Kinases are one of the many enzymes that are absolutely essential for the regulation of cell division and in the performance of so many actions in the cell. They are implicated with many diseases, most notably cancer, which underlines the fact that they might be valuable therapeutic objectives. In the present study, we incorporated machine learning methods alongside molecular docking to determine the binding energies of the candidate compounds for improving the opportunity of drug discovery. The binding interactions between a curated set of 369 ligands, primarily protein kinase inhibitors, and ten selected kinase proteins critical to cancer signaling pathways were investigated. Ligands were meticulously chosen from the PKIDB database based on their relevance to anticancer drug development.
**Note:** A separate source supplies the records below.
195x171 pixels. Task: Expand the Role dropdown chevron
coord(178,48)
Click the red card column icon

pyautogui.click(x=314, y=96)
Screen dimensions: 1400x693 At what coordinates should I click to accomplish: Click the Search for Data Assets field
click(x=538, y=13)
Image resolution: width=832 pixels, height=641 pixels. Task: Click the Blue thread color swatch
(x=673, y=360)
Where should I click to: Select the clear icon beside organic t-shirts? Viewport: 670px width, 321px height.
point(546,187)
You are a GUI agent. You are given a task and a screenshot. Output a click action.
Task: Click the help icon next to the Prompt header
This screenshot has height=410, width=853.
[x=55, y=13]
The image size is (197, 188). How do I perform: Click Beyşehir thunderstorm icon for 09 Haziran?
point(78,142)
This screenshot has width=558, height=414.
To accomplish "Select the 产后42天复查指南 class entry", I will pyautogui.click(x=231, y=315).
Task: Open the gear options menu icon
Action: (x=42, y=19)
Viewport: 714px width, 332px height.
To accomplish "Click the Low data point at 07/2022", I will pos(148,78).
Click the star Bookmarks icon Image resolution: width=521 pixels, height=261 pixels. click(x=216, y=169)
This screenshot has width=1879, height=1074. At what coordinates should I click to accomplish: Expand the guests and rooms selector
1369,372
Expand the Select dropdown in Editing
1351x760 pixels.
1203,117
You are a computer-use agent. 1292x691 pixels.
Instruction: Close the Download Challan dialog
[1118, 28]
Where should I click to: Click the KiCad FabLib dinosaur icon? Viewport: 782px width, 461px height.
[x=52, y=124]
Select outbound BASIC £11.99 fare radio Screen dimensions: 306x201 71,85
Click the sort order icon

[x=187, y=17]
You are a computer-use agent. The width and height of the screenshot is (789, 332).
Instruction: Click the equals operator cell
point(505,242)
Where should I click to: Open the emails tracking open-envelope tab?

Protein structures were obtained from the RCSB Protein Data Bank and prepared for docking using Chimera to ensure biologically relevant conformations. Active binding sites were identified with DogSitescorer, and docking was performed using AutoDock Tools and Vina_split, facilitating systematic analysis of protein-ligand interactions. The binding affinities ranged differently and it was observed that compounds having hydroxyl groups on benzene rings showed higher affinities. However, eribulin had the highest binding affinity of 12.4 kcal/mol for erbB2 while Bemcentinib had the following affinities: 11.9 kcal/mol with PLK1 and 12. 13 kcal/mol with RET amongst the multiple kinases. The aforementioned analysis exposed details about interactions like the hydrogen bonds and the Van der Waals which enabled understanding of the molecular mechanism in binding effectiveness. Specifically, this study focuses on the application of these ligands as potential inhibitors in therapeutic fields along with helpful guidelines for the kinase targeted anti-cancer drug design accompanied by machine learning based compound predicting model.